Once the line containing "Where should I" is reached in the listing below, reproduce it and all later lines through the final one exactly, but omit any pictures.

=-=-=

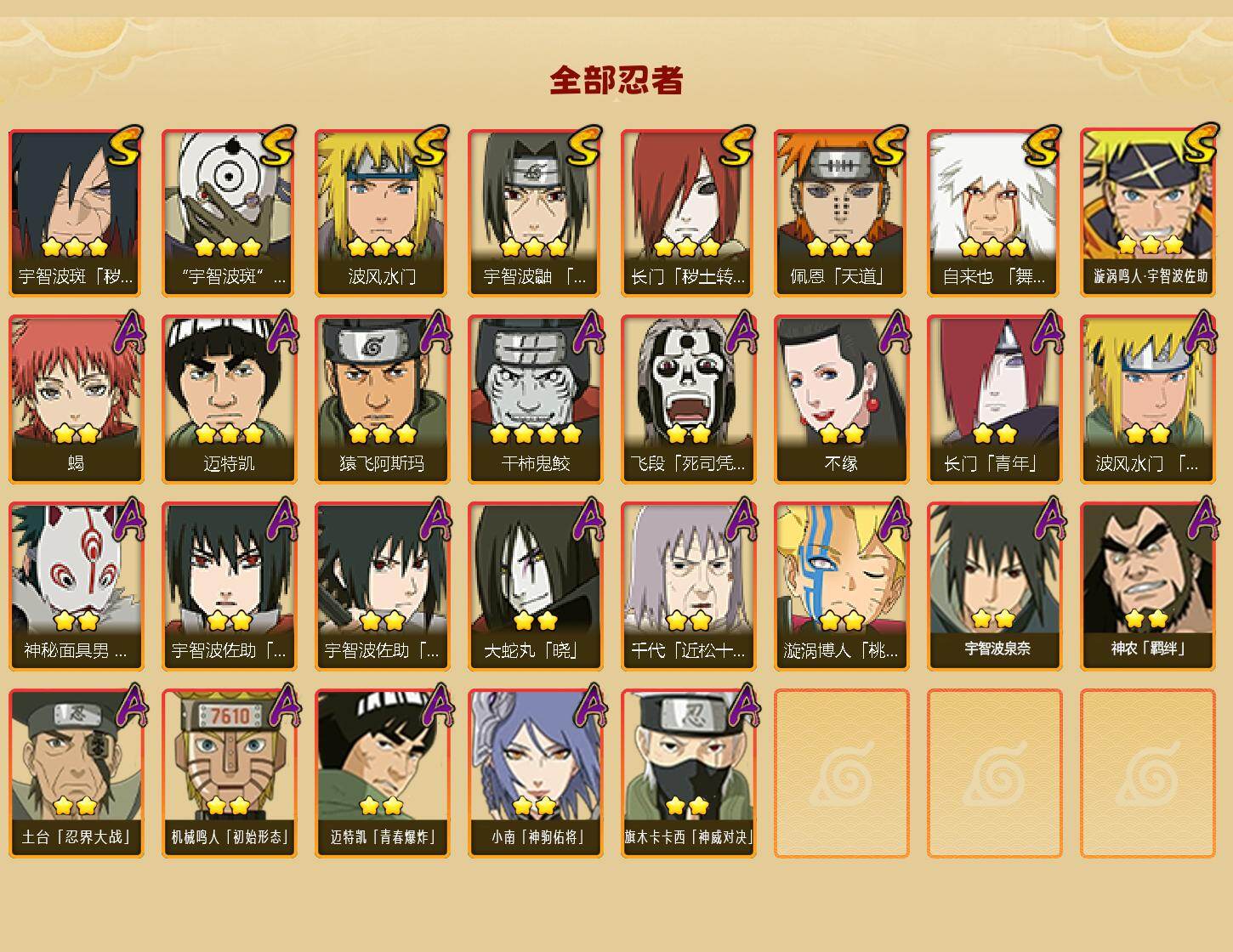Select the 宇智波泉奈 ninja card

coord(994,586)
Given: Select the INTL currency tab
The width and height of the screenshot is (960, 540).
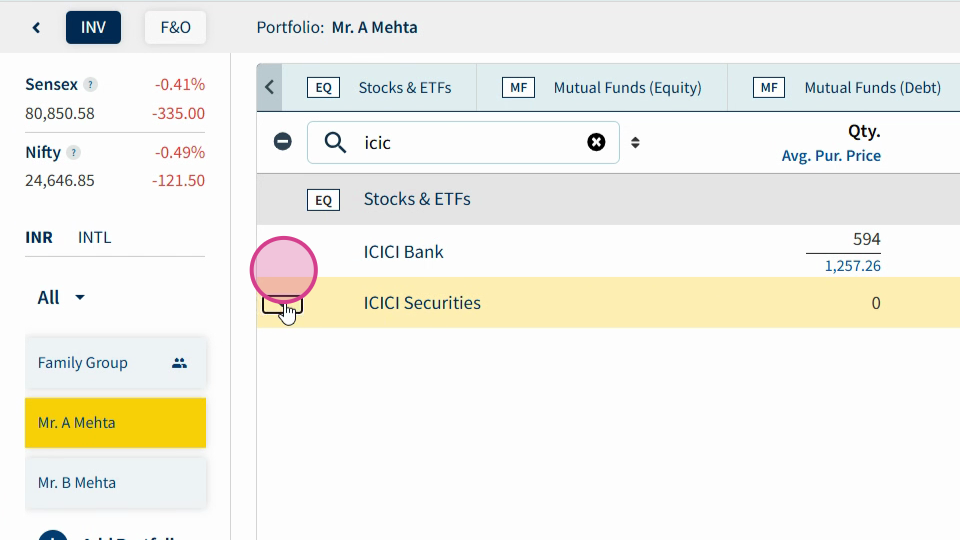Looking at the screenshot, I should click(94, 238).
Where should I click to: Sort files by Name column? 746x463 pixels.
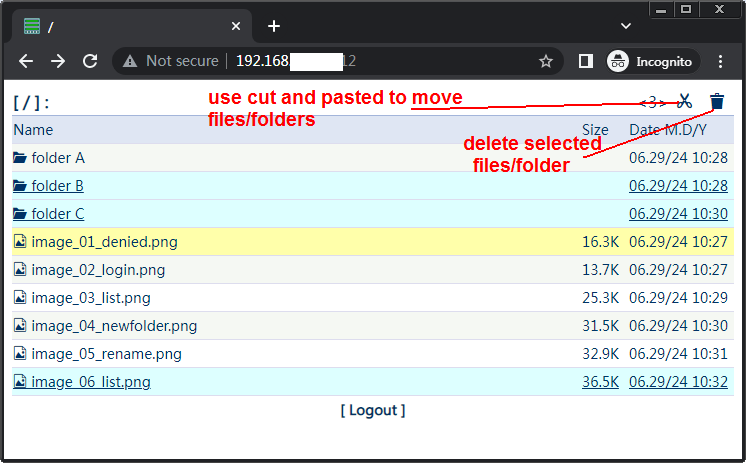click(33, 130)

=-=-=

Solution to the exercise:
Where should I click to: Sort files by Name column? 746x463 pixels.
click(33, 130)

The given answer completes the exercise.